Transport Minister Gerry Brownlee has slammed Auckland Council's study on traffic solutions for the city and the City Rail Link saying the council "struggles to make the case".

The City Centre Future Access Study, released yesterday, warned of significant delays and congestion in Auckland within 10 years if the City Rail Link was not built.

The study followed a request 18 months ago from former Transport Minister Steven Joyce for Mayor Len Brown to develop a robust and achievable transport programme.

The minister requested Auckland Council specifically investigate alternatives to the City Rail Link.

The study was completed in consultation with central government officials but despite that Brownlee said the tunnel was not viable.

He said the report, while useful, fell some way short of convincing the Government it should provide financial support to any fast tracking of the proposed City Rail Link.

"The Government is not discounting the potential for enhanced rail services to improve central Auckland congestion in the future, be it along the proposed City Rail Link route or another service. 

"But this valiant attempt to make it stack up struggles to make the case."

Brownlee said he had expected a broader review of potential transport solutions for Auckland rather than the narrow case studies released.

"Completion of the Western Ring Route in 2017 will also draw many thousands of traffic movements away from the CBD, yet none of these major transport corridors is explored in detail," he said.

"Also overlooked is that evolving workplace practises and emerging technology will most likely have a considerable impact on peak hour travel over the next 30 years."

Brownlee said the study's modelling suggested the City Rail Link was not viable in the next 15 years. 

Auckland Mayor Len Brown said two thirds of New Zealand's population growth over the next 30 years would be in Auckland and meeting that growth would require significant investment to complete the public transport networks.
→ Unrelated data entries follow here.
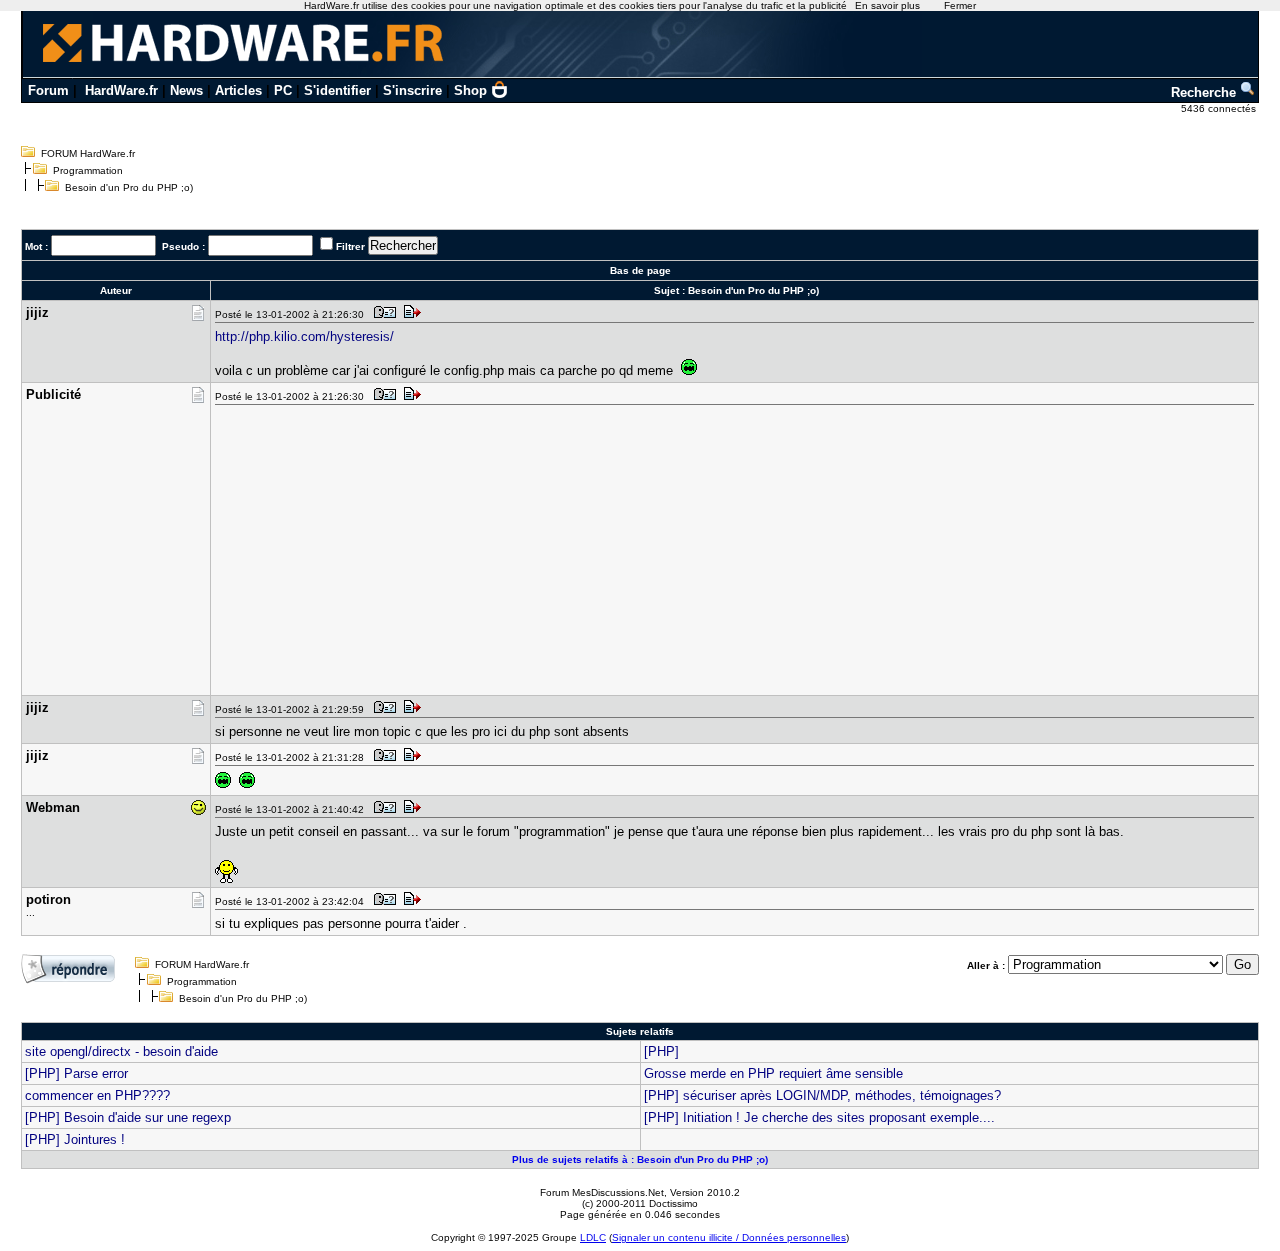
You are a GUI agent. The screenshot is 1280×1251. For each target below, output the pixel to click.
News (186, 90)
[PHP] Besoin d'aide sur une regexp (128, 1117)
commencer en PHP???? (97, 1095)
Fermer (960, 5)
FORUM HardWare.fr (88, 153)
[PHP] (661, 1051)
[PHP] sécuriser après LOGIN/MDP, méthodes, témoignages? (822, 1095)
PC (283, 90)
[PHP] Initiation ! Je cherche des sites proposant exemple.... (819, 1117)
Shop (470, 90)
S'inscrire (412, 90)
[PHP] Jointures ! (75, 1139)
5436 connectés (1220, 108)
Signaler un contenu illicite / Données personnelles (729, 1237)
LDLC (593, 1237)
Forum (48, 90)
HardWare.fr (121, 90)
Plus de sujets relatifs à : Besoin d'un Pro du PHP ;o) (640, 1159)
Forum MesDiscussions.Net (602, 1192)
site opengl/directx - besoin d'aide (121, 1051)
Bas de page (640, 270)
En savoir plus (887, 5)
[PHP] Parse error (76, 1073)
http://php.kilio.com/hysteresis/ (304, 336)
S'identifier (337, 90)
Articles (238, 90)
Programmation (88, 170)
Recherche (1205, 92)
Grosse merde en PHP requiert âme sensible (773, 1073)
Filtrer (350, 246)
"We must complete the City Rail Link without delay. It is an essential investment for the whole of Auckland because it doubles the capacity of the rail network and improves access to our town centres adjacent to rail," he said.

"The city centre will increasingly be the focus for high productivity jobs and the City Rail Link enables this growth."

Of the 46 potential alternatives, two options, a surface bus priority option or an underground bus tunnel, were taken forward for further investigation.

Neither option performed as well as the City Rail Link across the access indicators. In less than a decade bus volumes would need to increase by 70 per cent on key routes.